Again, history provides plenty of examples of undemocratic Communist tyrannies to justify this stereotype. Various rationalizations have been advanced by such regimes to justify their use of the term “democratic,” but they do not seem to me worthy of examination here.

The important point is that Communism as Marx and others advanced it was to be a sort of super-democracy. What Marxists originally objected to were the limitations of democracy. Bourgeois democracy was denounced not because it was democratic, but because its benefits were concentrated in the hands of the bourgeoisie. The notion was to democratize the economy as well as government. With all wealth being held in common and controlled by workers, the factors in society which most directly affect daily life would come under the control of ordinary people, no longer to limited occasional trips to the ballot box.

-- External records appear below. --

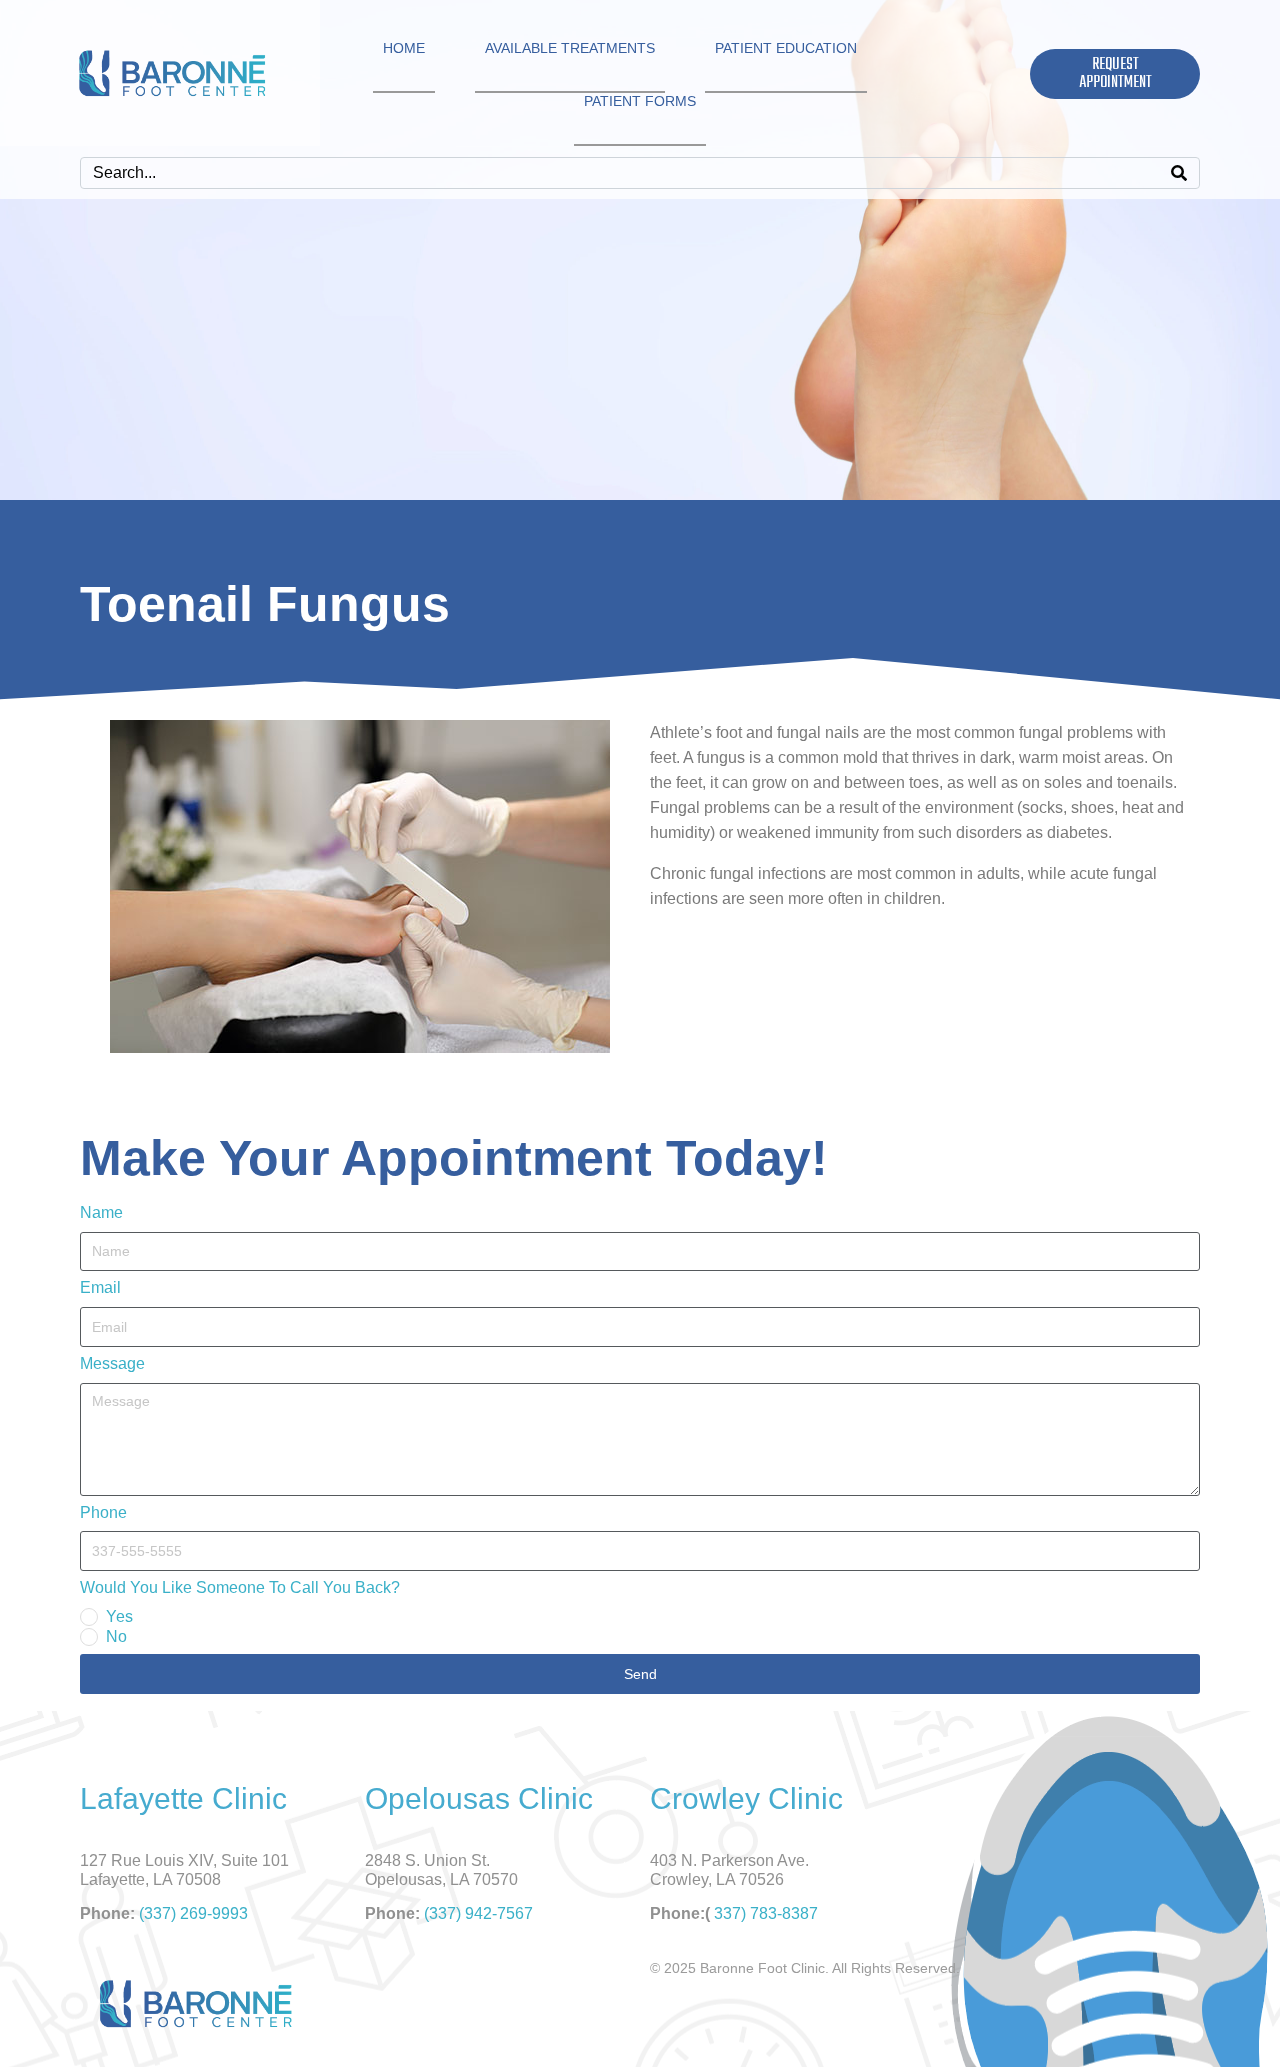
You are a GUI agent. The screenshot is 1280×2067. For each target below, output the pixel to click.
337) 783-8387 (766, 1913)
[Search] (1179, 173)
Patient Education (786, 48)
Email (100, 1287)
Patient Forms (640, 101)
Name (101, 1212)
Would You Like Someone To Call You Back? (240, 1587)
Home (404, 48)
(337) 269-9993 (193, 1913)
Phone (103, 1512)
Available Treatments (570, 48)
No (116, 1636)
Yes (119, 1616)
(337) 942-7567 (478, 1913)
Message (112, 1363)
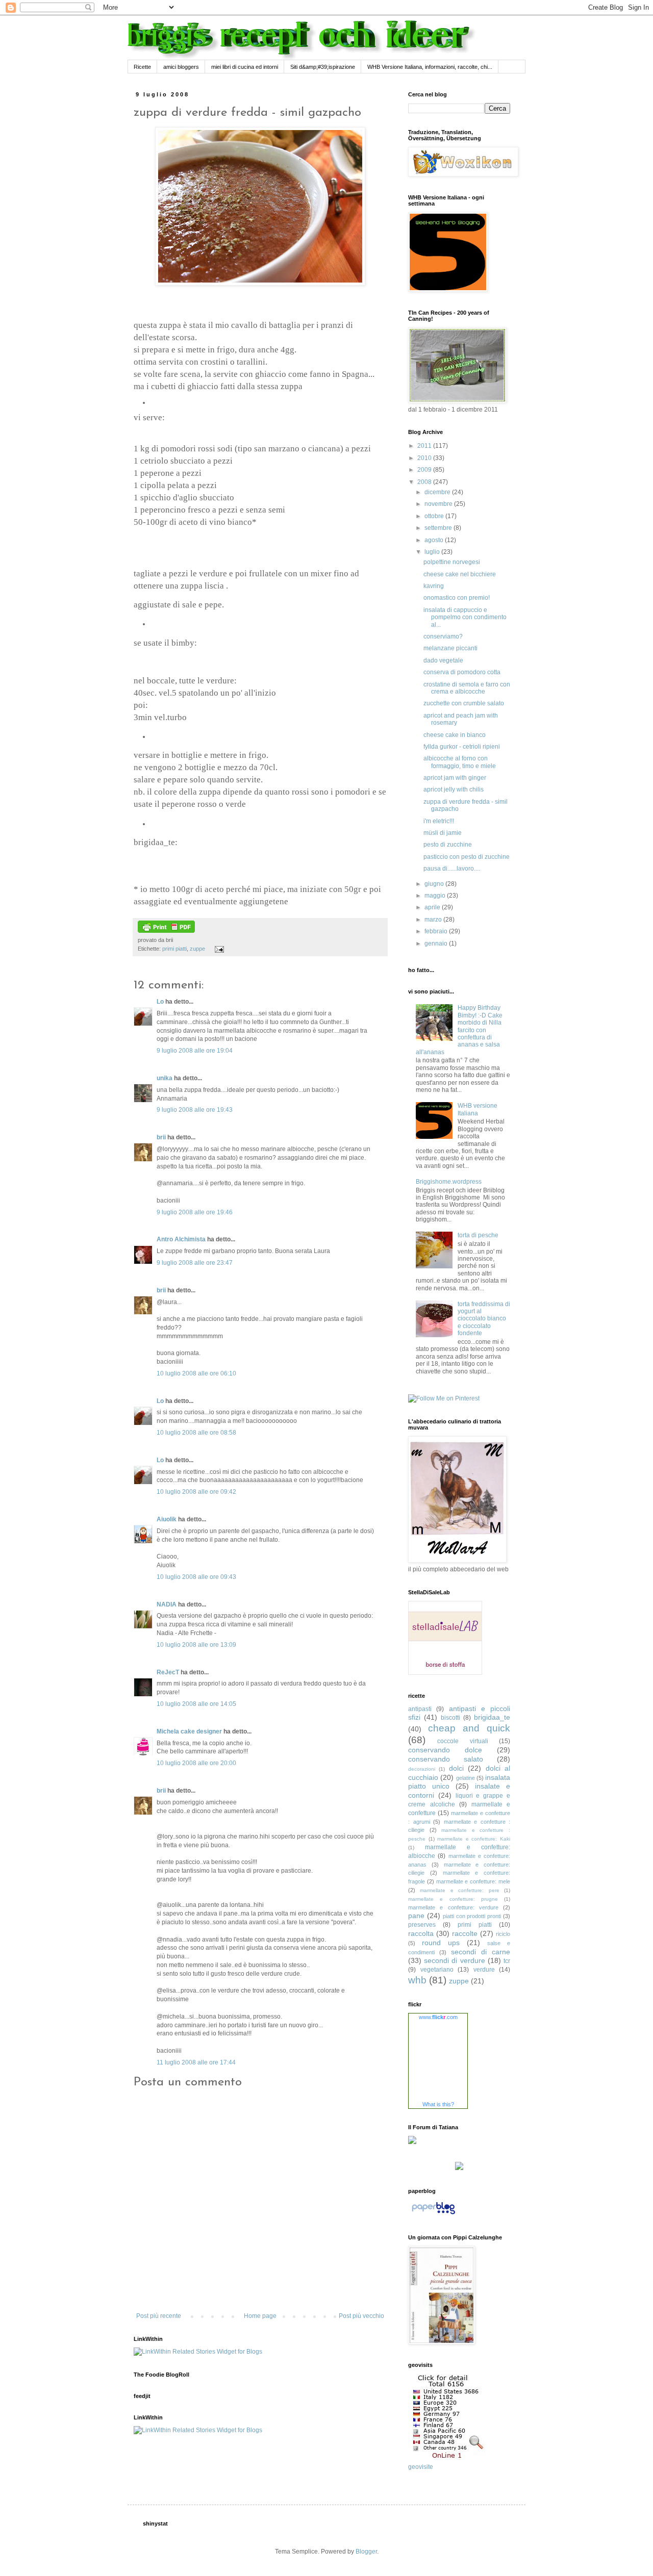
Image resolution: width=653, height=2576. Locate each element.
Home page (260, 2315)
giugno (434, 883)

During the Cold War, foes of Communism constantly articulated the struggle as being between Communism and democracy, while Communists insisted instead on seeing the struggle as being between Communism and capitalism–a term that was largely replaced in the U.S. by phrases with more positive connotations: “free enterprise” and “market economy.” Refusal to acknowledge this difference in usage probably led to more mutual misunderstanding and wasted breath than any other.

Communists may have often betrayed the ideal of democracy and even sometimes condemned it, but the original socialists were inspired by it and created the idea of socialism as an extension of it.